Redevelopment updates were also a focus at the meeting. Gural gave an update on the Route  73 south redevelopment area. The project, underway for nearly 15 years now, involves about 189 acres in total. It’s nearly all the property on the west side of Route 73, from the highway to the river and Pennsauken Creek, with a few exceptions, including the Bridge Commission and Palmyra Cove Nature Park properties, as well as a few residential properties.

The borough is currently in negotiations with Stock Development Group to redevelop the area. A proposed plan will be “fine tuned” soon, and a number of questions and comments from the redeveloper’s group need to be resolved. The borough hopes to appoint a financial planner for the project at its first August meeting.

Redevelopment counsel Andrew Brewer Esq., of Maraziti Falcone, also spoke on the redevelopment project at Outlaw Training & Fitness, 620-622 Highland Ave.
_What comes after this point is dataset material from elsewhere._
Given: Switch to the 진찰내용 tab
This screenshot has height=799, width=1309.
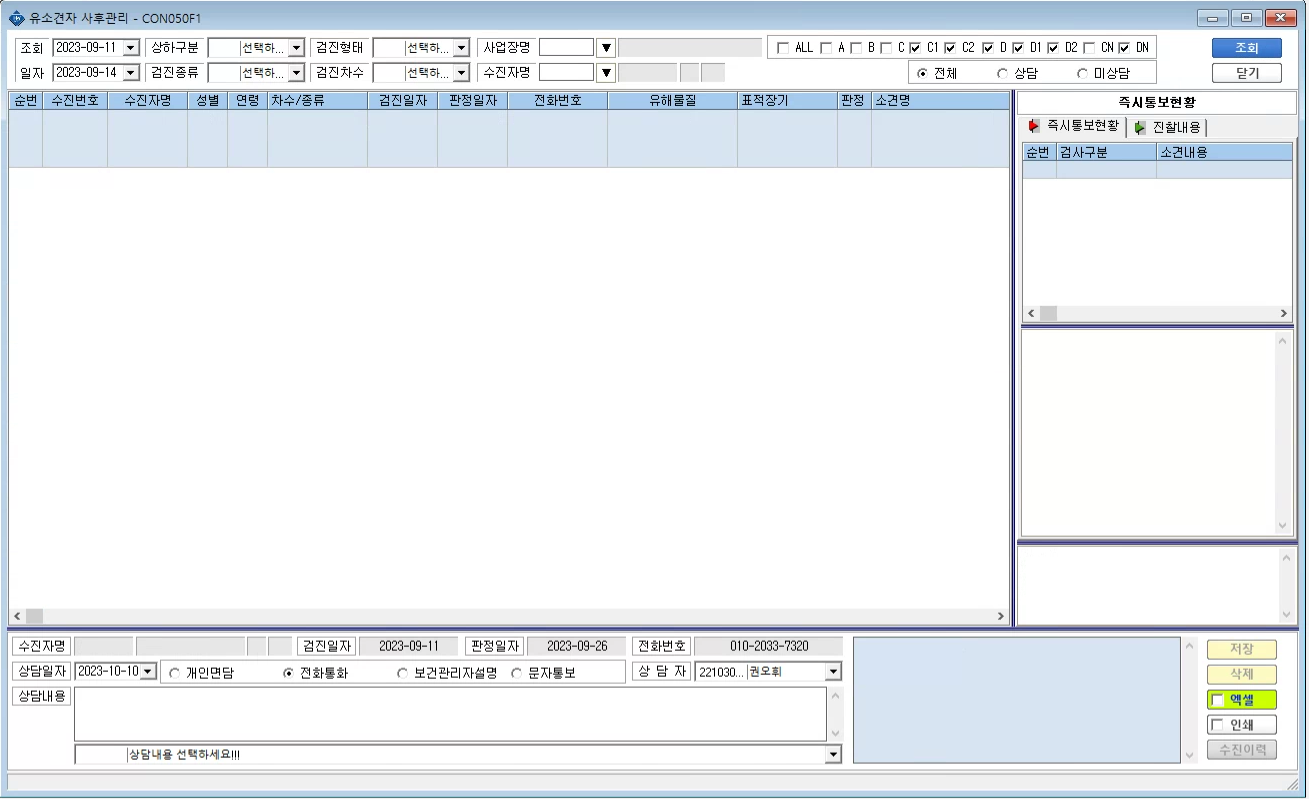Looking at the screenshot, I should point(1168,127).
Because the property owner’s appraiser needed an extension due to medical issues, an extension to Sept. 21 was given.

Two ordinances were up for second reading, and both were approved unanimously.

Ordinance 2020-06 approved a bond ordinance to acquire various pieces of equipment and complete capital improvements in the amount of $2,019,800. According to Gural, $1.9 million is for road improvements in general, the largest project being Temple Boulevard.

Also approved on second reading was Ordinance 2020-07, another bond ordinance authorizing the completion of sewer improvements throughout the borough. Gural said the $812,000 was broken down to: $244,000 for various improvements, such as air valves and pumps; $251,000 for completion of the public road pump station; and $317,000 for construction of a stormwater basin and electrical duct bank.

In other news:

• Borough plumbing inspector Dominic Petito retired. His last day was June 25.

• A resolution approved at the meeting recommends Block 80 Lot 6 – the former Knights of Columbus property – be redeveloped. Brewer is preparing a resolution for the land use board concurring with the findings and declaring the property an area in need of redevelopment.

• Another resolution approved at the meeting authorized the emergency acquisition of a pump for the Firth Lane sewer plant. This item was previously authorized in the 2019 Sewer Capital Ordinance and is being purchased now.

• Ordinance 2020-08 was approved on first reading and authorizes special emergency appropriations, not to exceed $15,000, to fund execution of codification costs in the borough. Public hearing on the ordinance is Aug. 17.

• A social permit was approved for the Palmyra Fire Company to host its Beer Fest on Oct. 3.

• Two Veterans Parking Only signs are being added in the borough. Councilman Brandon Allmond recommended they be placed at Legion Field near the tennis courts, and between the pharmacy and bank on Broad Street.

• Additional sick/PTO days for township staff related to the COVID-19 pandemic were previously authorized for a three-month period that ended on May 31. The motion was made and approved unanimously to extend this policy through the end of the calendar year, with Gural adding the council can revisit the topic before the end of the year if needed.

• Resolution 2020-161, amending Resolution 2020-141, was introduced, permitting business establishments to offer live outdoor entertainment limited to quiz nights and acoustic music, from Monday to Sunday, 6 to 9 p.m. Council members voted to approve the resolution, with Howard the lone vote against.